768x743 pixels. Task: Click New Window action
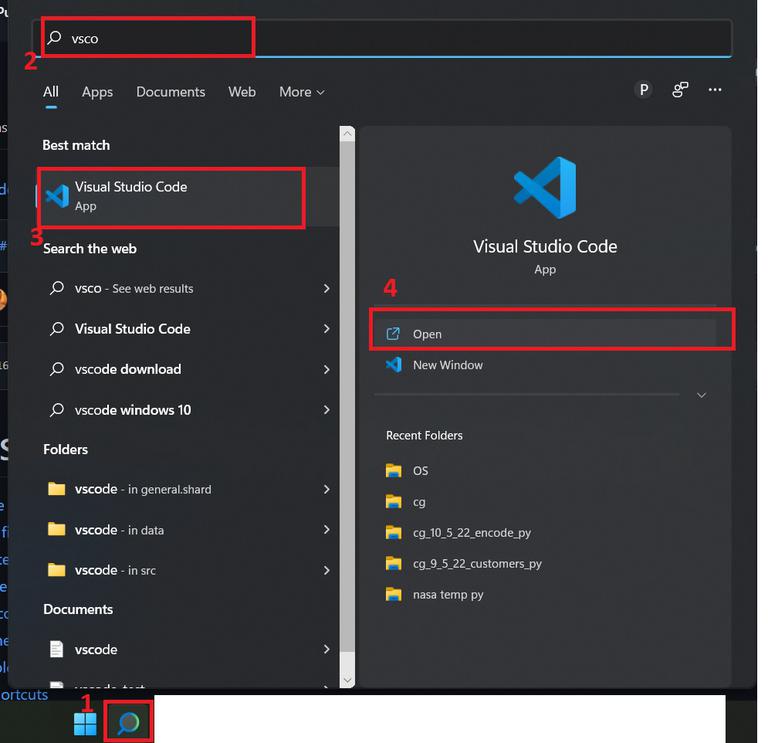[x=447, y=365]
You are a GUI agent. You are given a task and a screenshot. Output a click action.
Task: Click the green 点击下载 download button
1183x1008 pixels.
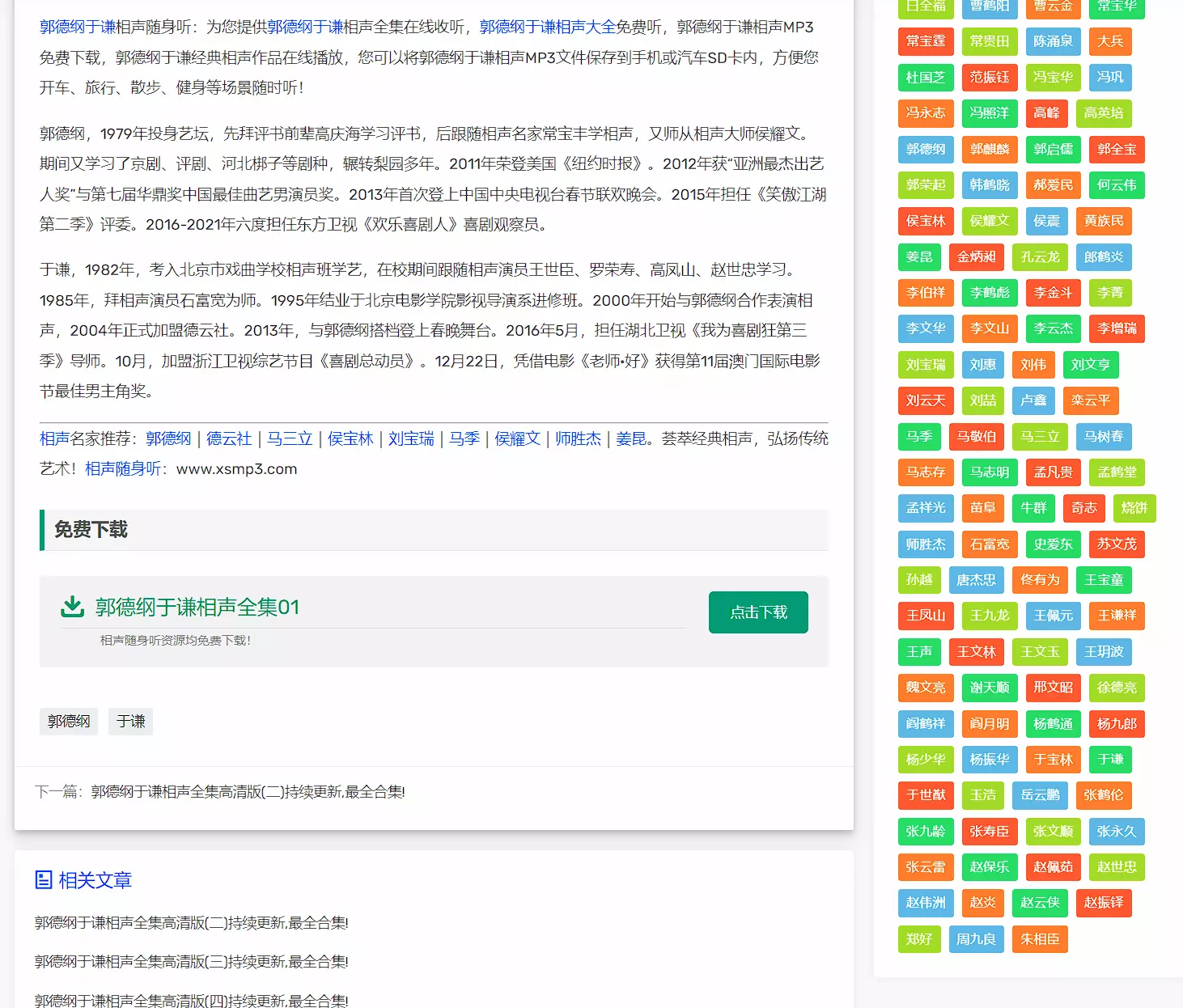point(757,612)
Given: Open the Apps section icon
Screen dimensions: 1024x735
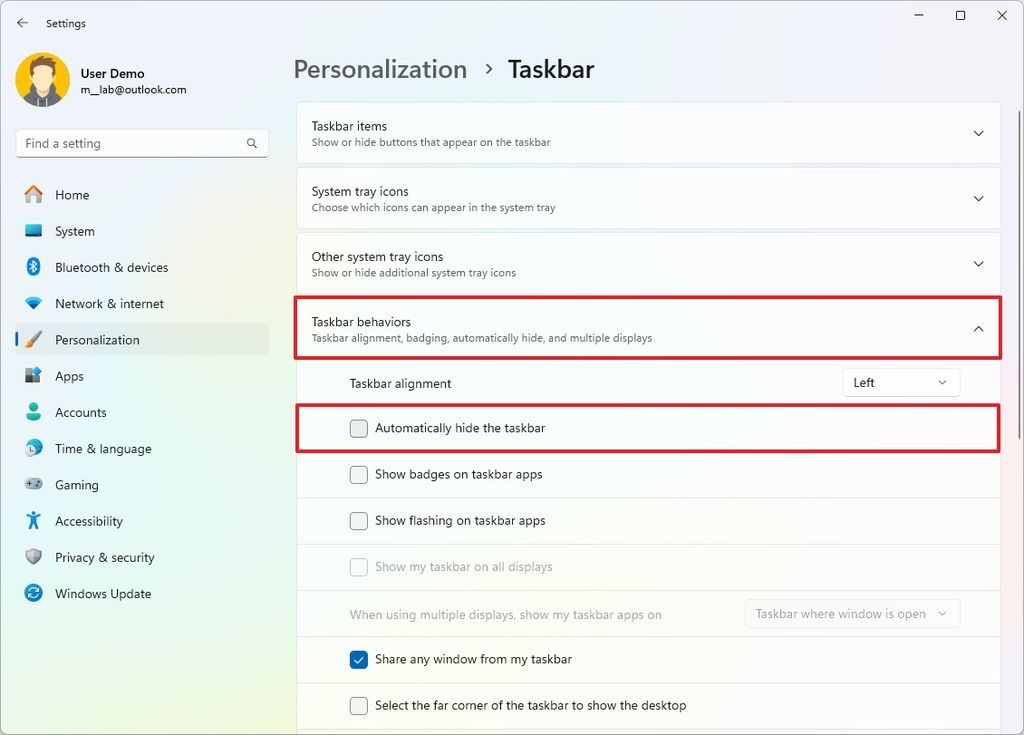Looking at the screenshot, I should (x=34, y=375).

-*-

** Exercise goal **
Write every line of the data out again exactly, leaving out all images.

** Expected answer **
768x743 pixels. Task: Click New Window action
[x=447, y=365]
You are a GUI agent. You are given a task and a screenshot. Output a click action.
Task: Click the green 点击下载 download button
1183x1008 pixels.
point(757,612)
Given: Open the Apps section icon
Screen dimensions: 1024x735
Looking at the screenshot, I should (x=34, y=375).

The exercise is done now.